◆ Available records
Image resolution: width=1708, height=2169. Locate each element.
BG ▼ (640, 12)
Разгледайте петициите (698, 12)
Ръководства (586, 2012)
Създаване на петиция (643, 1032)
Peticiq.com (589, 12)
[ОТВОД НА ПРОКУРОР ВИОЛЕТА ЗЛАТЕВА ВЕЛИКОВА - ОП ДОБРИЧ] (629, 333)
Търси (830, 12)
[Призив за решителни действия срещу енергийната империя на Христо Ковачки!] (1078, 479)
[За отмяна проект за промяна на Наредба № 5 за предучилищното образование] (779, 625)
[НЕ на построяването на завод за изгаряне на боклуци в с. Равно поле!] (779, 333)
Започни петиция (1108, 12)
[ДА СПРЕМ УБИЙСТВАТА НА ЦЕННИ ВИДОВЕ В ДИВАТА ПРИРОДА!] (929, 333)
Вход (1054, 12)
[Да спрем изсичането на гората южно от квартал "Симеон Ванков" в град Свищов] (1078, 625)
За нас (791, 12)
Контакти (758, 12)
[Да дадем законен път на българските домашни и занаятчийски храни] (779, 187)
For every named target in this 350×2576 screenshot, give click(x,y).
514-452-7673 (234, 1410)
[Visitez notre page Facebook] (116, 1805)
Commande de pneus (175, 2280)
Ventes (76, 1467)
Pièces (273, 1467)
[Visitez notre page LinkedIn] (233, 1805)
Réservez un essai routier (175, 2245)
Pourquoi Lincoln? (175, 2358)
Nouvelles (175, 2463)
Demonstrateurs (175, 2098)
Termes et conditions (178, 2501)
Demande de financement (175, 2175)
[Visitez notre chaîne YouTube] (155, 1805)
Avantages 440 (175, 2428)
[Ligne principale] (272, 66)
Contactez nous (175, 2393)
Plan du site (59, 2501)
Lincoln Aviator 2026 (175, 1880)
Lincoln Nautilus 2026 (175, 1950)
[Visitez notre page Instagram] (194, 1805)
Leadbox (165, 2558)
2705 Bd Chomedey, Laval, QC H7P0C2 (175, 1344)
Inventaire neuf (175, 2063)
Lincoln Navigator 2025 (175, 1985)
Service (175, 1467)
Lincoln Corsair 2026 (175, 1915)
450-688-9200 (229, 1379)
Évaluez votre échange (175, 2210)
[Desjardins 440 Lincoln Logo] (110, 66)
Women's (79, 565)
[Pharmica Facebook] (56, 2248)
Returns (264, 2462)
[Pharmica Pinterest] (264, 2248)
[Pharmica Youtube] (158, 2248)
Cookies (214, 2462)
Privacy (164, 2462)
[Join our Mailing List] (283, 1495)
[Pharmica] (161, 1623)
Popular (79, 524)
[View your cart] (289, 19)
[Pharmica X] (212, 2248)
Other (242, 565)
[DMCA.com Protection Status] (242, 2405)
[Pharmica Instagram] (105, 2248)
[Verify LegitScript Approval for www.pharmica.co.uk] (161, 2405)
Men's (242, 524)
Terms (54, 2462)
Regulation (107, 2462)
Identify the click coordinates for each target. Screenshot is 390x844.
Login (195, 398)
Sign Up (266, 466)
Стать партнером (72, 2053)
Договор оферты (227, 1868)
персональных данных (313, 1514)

◆ What the task asks
Copy each line of the data above exactly as it appears.

◆ Result
Image resolution: width=1708, height=2169. Locate each element.
BG ▼ (640, 12)
Разгледайте петициите (698, 12)
Ръководства (586, 2012)
Създаване на петиция (643, 1032)
Peticiq.com (589, 12)
[ОТВОД НА ПРОКУРОР ВИОЛЕТА ЗЛАТЕВА ВЕЛИКОВА - ОП ДОБРИЧ] (629, 333)
Търси (830, 12)
[Призив за решителни действия срещу енергийната империя на Христо Ковачки!] (1078, 479)
[За отмяна проект за промяна на Наредба № 5 за предучилищното образование] (779, 625)
[НЕ на построяването на завод за изгаряне на боклуци в с. Равно поле!] (779, 333)
Започни петиция (1108, 12)
[ДА СПРЕМ УБИЙСТВАТА НА ЦЕННИ ВИДОВЕ В ДИВАТА ПРИРОДА!] (929, 333)
Вход (1054, 12)
[Да спрем изсичането на гората южно от квартал "Симеон Ванков" в град Свищов] (1078, 625)
За нас (791, 12)
Контакти (758, 12)
[Да дадем законен път на българските домашни и занаятчийски храни] (779, 187)
For every named target in this 350×2576 screenshot, give click(x,y).
514-452-7673 (234, 1410)
[Visitez notre page Facebook] (116, 1805)
Commande de pneus (175, 2280)
Ventes (76, 1467)
Pièces (273, 1467)
[Visitez notre page LinkedIn] (233, 1805)
Réservez un essai routier (175, 2245)
Pourquoi Lincoln? (175, 2358)
Nouvelles (175, 2463)
Demonstrateurs (175, 2098)
Termes et conditions (178, 2501)
Demande de financement (175, 2175)
[Visitez notre chaîne YouTube] (155, 1805)
Avantages 440 (175, 2428)
[Ligne principale] (272, 66)
Contactez nous (175, 2393)
Plan du site (59, 2501)
Lincoln Aviator 2026 (175, 1880)
Lincoln Nautilus 2026 (175, 1950)
[Visitez notre page Instagram] (194, 1805)
Leadbox (165, 2558)
2705 Bd Chomedey, Laval, QC H7P0C2 (175, 1344)
Inventaire neuf (175, 2063)
Lincoln Navigator 2025 (175, 1985)
Service (175, 1467)
Lincoln Corsair 2026 (175, 1915)
450-688-9200 (229, 1379)
Évaluez votre échange (175, 2210)
[Desjardins 440 Lincoln Logo] (110, 66)
Women's (79, 565)
[Pharmica Facebook] (56, 2248)
Returns (264, 2462)
[Pharmica Pinterest] (264, 2248)
[Pharmica Youtube] (158, 2248)
Cookies (214, 2462)
Privacy (164, 2462)
[Join our Mailing List] (283, 1495)
[Pharmica] (161, 1623)
Popular (79, 524)
[View your cart] (289, 19)
[Pharmica X] (212, 2248)
Other (242, 565)
[DMCA.com Protection Status] (242, 2405)
[Pharmica Instagram] (105, 2248)
[Verify LegitScript Approval for www.pharmica.co.uk] (161, 2405)
Men's (242, 524)
Terms (54, 2462)
Regulation (107, 2462)
Identify the click coordinates for each target. Screenshot is 390x844.
Login (195, 398)
Sign Up (266, 466)
Стать партнером (72, 2053)
Договор оферты (227, 1868)
персональных данных (313, 1514)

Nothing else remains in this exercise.